* What you have to do *
Return each line below holding the string "cell".

======== Material provided

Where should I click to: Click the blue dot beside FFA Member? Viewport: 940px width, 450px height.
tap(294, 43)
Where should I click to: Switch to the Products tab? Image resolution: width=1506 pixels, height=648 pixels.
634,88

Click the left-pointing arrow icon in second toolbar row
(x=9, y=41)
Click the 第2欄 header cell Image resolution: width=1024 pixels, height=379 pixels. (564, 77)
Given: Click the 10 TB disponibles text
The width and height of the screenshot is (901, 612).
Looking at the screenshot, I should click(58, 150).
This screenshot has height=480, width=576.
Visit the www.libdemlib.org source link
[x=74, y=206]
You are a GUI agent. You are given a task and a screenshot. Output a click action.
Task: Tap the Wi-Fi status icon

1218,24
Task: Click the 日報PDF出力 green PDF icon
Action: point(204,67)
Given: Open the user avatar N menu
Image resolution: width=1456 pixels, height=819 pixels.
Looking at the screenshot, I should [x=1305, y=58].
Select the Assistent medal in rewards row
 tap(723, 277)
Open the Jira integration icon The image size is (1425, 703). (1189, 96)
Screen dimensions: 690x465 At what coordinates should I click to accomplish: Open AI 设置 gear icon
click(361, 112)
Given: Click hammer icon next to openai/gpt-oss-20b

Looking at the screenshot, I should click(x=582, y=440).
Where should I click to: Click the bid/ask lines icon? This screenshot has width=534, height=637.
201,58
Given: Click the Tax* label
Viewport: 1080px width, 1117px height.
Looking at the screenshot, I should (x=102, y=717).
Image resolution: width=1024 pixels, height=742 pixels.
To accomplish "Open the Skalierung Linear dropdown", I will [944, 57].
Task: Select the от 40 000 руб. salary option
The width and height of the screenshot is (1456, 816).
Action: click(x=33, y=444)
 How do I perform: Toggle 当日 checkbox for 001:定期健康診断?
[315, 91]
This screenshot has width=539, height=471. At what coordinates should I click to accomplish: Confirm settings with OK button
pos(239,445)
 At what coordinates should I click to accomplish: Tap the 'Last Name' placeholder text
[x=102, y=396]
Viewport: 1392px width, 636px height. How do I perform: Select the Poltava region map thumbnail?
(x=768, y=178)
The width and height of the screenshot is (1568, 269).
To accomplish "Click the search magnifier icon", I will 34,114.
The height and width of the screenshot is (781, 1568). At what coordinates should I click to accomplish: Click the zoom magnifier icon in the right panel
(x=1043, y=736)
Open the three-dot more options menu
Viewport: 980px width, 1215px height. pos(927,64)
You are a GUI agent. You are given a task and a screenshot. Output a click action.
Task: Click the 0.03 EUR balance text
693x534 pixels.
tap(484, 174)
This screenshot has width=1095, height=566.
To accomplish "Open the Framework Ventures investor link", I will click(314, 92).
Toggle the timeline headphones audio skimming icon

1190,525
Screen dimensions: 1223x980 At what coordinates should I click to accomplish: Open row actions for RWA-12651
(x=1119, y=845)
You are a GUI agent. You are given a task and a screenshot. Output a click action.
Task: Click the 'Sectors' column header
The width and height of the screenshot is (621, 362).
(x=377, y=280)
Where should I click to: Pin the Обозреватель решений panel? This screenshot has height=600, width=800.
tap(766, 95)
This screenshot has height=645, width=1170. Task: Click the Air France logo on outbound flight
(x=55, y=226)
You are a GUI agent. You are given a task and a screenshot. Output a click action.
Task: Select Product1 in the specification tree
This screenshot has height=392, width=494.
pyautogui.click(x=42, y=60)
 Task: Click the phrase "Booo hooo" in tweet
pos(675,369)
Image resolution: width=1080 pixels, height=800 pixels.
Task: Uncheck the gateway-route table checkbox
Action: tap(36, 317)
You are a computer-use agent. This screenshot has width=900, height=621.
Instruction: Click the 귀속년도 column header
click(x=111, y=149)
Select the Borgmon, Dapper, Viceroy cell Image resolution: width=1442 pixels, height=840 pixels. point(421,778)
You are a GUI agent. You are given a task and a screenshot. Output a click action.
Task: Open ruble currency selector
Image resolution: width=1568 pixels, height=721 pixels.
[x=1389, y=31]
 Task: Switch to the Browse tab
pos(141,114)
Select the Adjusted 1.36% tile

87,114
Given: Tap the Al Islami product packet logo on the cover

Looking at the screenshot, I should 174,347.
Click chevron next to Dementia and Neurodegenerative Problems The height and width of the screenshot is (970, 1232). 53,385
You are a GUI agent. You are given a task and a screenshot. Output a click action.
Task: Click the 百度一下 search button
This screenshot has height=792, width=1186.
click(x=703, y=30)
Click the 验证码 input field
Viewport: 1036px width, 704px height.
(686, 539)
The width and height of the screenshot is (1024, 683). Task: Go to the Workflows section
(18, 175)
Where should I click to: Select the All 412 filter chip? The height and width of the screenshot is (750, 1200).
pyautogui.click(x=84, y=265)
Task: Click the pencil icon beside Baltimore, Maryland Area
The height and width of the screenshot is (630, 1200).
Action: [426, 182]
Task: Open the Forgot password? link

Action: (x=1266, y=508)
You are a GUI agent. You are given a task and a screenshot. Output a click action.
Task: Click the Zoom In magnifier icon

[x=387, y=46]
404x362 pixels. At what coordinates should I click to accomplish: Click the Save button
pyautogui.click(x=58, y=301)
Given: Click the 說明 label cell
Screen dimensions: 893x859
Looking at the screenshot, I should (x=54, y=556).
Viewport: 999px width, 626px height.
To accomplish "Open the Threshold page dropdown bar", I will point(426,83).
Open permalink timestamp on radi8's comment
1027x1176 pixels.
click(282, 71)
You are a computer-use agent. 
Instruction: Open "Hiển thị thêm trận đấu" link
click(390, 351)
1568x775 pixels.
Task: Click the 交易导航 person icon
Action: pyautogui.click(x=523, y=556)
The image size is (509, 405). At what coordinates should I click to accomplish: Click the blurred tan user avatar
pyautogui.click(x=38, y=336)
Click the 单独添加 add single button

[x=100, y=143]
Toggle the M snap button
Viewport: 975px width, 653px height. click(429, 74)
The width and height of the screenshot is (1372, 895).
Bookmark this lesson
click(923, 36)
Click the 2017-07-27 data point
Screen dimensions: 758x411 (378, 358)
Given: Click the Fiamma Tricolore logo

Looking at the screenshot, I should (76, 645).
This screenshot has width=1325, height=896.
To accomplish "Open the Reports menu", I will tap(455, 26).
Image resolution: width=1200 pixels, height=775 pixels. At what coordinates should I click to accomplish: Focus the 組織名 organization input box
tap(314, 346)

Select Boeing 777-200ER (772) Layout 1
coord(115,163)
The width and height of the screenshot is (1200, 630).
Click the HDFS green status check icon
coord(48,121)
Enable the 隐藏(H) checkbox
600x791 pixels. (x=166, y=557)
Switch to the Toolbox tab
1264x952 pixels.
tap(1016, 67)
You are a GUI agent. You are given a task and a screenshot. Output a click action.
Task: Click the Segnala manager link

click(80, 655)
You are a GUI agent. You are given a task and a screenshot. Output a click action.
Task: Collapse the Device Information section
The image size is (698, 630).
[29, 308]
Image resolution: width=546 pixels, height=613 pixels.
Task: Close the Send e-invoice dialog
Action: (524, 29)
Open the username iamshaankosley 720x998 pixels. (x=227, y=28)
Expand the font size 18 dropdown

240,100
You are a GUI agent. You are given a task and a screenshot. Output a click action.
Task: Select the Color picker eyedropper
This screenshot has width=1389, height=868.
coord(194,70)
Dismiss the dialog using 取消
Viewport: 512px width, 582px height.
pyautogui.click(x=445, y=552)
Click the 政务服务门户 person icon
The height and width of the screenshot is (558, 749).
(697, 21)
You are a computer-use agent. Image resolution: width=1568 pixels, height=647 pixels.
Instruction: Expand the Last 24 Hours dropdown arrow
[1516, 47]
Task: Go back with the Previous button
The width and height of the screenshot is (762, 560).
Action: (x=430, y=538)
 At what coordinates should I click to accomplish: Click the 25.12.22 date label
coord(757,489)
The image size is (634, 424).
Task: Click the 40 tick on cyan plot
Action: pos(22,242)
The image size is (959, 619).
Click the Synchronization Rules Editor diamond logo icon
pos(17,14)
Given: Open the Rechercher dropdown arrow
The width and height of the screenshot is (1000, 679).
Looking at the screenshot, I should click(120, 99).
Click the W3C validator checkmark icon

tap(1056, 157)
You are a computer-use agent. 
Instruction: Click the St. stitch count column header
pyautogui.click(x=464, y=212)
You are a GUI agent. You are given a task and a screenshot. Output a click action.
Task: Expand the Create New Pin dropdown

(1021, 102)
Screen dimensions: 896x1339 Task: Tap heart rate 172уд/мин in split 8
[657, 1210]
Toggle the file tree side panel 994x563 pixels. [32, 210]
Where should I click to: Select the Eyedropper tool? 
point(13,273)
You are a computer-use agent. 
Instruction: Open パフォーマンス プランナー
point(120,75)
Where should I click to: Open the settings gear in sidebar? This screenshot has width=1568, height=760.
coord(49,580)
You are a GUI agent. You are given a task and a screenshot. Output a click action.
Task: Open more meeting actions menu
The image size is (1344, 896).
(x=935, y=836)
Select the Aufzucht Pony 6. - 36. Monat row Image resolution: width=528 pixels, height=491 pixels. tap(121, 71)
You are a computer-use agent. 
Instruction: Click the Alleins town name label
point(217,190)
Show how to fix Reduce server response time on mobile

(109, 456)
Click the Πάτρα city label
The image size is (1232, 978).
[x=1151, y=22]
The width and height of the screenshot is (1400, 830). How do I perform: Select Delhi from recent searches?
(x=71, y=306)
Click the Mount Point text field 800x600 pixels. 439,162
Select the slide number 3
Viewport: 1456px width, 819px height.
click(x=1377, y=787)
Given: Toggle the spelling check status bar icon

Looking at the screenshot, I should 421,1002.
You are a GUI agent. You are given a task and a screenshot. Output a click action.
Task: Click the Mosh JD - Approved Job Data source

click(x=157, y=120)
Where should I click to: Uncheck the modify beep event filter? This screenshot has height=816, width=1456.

================

* Exercise output *
Click the 第2欄 header cell Image resolution: width=1024 pixels, height=379 pixels. (564, 77)
Select the Borgmon, Dapper, Viceroy cell Image resolution: width=1442 pixels, height=840 pixels. point(421,778)
Given: Click the 說明 label cell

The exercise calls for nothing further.